The read-through ended. Ellen brought the flat of her hand down hard on the table to represent the slamming of the door that ended the play and we all sat in silence for a few moments. Then Molly tossed her script down and threw her arms wide. ‘We’re all going to be famous!’ she said.
It’s the sort of foolish, camped-up and half-joking remark any ambitious young woman might make, but it was a memorable moment because she spoke no more than the truth. Within the year Molly, Ellen and I were if not exactly household names then certainly much talked about by anyone with even a passing interest in theatre. As soon as Summer with Lucy opened it became a word-of-mouth hit, a sensation. The first run sold out almost immediately, we revived it later that year in a bigger theatre with similar success. We took it to festivals both at home and abroad, and we all won awards. I was commissioned to write my second play; Molly and Ellen were courted with offers of prestigious roles; in short, we were on our way, launched with as much glory and honour as anyone could desire. Of the three of us, it was actually Ellen who became most famous with the general public in the long run. She moved into television work and made her name in a police drama watched by millions. On the day of the read-through she and the director had somewhere to go afterwards, and so it was to me alone that Molly said, ‘Will we go and have a proper cup of coffee, instead of this sludge?’

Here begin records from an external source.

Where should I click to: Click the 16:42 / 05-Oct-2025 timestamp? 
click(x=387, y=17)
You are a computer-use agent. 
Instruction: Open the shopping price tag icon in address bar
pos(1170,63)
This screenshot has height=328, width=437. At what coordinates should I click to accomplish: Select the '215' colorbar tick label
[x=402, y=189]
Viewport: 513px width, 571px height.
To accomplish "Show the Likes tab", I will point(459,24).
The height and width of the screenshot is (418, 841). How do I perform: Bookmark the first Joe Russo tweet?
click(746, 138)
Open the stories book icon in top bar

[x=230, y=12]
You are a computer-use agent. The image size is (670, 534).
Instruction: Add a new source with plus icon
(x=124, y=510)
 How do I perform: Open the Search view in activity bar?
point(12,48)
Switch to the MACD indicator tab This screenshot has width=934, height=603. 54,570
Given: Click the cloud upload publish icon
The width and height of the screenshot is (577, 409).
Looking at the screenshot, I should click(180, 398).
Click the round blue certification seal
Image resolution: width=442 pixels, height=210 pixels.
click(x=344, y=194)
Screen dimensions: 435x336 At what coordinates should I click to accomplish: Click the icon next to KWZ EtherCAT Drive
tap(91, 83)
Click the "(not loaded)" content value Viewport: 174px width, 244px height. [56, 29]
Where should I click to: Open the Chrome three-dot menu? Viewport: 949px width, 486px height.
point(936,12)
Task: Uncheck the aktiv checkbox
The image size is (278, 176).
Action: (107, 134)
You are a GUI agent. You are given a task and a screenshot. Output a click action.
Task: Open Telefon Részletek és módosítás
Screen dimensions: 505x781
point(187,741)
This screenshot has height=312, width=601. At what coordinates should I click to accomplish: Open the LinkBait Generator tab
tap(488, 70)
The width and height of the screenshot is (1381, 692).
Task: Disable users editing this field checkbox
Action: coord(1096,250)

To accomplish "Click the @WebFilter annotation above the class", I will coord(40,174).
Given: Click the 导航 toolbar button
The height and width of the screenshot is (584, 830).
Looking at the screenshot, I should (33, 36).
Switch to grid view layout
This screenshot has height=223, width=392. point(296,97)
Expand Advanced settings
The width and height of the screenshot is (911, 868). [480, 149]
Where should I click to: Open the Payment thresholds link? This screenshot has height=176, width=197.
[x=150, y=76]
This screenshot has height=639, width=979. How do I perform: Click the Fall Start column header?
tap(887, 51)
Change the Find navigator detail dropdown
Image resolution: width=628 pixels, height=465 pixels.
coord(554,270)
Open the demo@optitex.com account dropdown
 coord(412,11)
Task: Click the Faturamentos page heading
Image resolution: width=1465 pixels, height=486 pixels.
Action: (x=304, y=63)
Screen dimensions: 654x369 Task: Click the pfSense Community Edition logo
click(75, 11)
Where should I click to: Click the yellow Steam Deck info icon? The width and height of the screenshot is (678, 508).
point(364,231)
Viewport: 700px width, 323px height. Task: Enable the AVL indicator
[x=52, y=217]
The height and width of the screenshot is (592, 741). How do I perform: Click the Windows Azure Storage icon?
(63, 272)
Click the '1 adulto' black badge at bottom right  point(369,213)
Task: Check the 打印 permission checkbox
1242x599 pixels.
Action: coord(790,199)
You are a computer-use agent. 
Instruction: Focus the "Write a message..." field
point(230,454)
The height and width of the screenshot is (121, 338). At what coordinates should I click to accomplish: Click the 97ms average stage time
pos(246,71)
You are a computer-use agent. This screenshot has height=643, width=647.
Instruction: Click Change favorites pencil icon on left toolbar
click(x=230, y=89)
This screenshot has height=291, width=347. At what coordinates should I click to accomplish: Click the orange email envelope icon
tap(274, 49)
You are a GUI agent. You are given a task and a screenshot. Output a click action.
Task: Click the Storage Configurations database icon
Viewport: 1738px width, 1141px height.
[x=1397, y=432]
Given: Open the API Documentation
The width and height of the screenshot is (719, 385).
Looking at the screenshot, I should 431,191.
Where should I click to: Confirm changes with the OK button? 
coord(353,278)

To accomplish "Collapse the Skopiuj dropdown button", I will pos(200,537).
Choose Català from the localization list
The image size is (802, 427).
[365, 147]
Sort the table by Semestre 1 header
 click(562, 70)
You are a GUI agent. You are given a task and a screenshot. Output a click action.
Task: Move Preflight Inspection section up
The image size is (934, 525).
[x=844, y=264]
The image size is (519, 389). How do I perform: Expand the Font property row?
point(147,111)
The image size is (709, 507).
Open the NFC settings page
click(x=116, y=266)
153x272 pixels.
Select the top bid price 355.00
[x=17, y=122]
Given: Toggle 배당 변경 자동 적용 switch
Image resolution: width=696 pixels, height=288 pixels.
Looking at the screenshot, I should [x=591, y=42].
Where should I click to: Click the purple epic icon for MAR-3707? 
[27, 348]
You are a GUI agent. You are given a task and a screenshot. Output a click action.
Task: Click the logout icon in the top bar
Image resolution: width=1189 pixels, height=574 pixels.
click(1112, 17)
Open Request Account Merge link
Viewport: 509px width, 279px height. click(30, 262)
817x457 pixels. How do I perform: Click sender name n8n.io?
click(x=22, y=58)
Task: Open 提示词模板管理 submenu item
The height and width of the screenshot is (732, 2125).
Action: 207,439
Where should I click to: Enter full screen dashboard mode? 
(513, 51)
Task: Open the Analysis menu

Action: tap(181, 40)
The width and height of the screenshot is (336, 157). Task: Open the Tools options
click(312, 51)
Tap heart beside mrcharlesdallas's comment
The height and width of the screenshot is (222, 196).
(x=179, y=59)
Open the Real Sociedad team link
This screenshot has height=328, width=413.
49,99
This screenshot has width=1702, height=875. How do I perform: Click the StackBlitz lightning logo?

At her suggestion, we went to the café where I had seen her sitting reading. ‘I like this place,’ she said artlessly, ‘I come here all the time.’ Our friendship began there on that day, and the café became a place to which we would often go together, or where we would arrange to meet. I found her much warmer than I had before the read-through, yet still she was reserved. At a nearby table someone had lit a cigarette, and the smoke drifted incessantly towards us. Molly fanned it away with her hand, but I could see that she found it incr
easingly irritating, until at last I said, ‘Why don’t I just go over and ask them to stub it out?’ She looked at me with alarm. ‘No, don’t. They might get annoyed.’
‘Well, their smoke’s annoying us.’
She grasped my forearm to stop me moving. ‘Don’t, please don’t. I can cope, really, it’s not a problem.’ She pleaded with me so vehemently that I felt I had no option but to do as she wished, and let the cigarette smoke drift on. But her behaviour puzzled me, and as we resumed our conversation, at the back of my mind I kept wondering about this. Suddenly it came to me. I knew it was the truth and yet it was a shock: Molly Fox was shy.
How could this be? I had seen her on stage only a few weeks earlier before more than a hundred people …
While I had been remembering all of this, drifting in and out of sleep, the radio had been idling. It was seven-thirty, the announcer now said, cutting into my thoughts. He read the news headlines with an air of incredulity, as if even he could hardly believe the horrors – political breakdown, hurricanes, house fires and car crashes – he was sharing with the nation. I rose and went to the bathroom, taking the radio with me. Even though here too Molly had urged me to make free with what was available, I didn’t use any of her rose-scented bath oil in its bottle of smoked glass, the label hand-written in French. By the time I had washed and dressed the weather forecast was being read: it was to be a sunny day, warm and dry. I picked up the radio to take it down to the kitchen with me. I passed the door of the room where I had set up my computer and where I had been attempting to work in recent days. Enough: I could think of that later.